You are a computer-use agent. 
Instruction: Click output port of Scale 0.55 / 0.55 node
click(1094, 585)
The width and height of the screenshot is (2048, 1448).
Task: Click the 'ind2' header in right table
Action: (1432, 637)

——

» **Objetivo del ejercicio**: Copia todo el material de arriba tal cual, línea por línea, sin cambiar nada.

» **La respuesta**:
You are a computer-use agent. 
Instruction: Click output port of Scale 0.55 / 0.55 node
click(1094, 585)
The width and height of the screenshot is (2048, 1448).
Task: Click the 'ind2' header in right table
Action: (1432, 637)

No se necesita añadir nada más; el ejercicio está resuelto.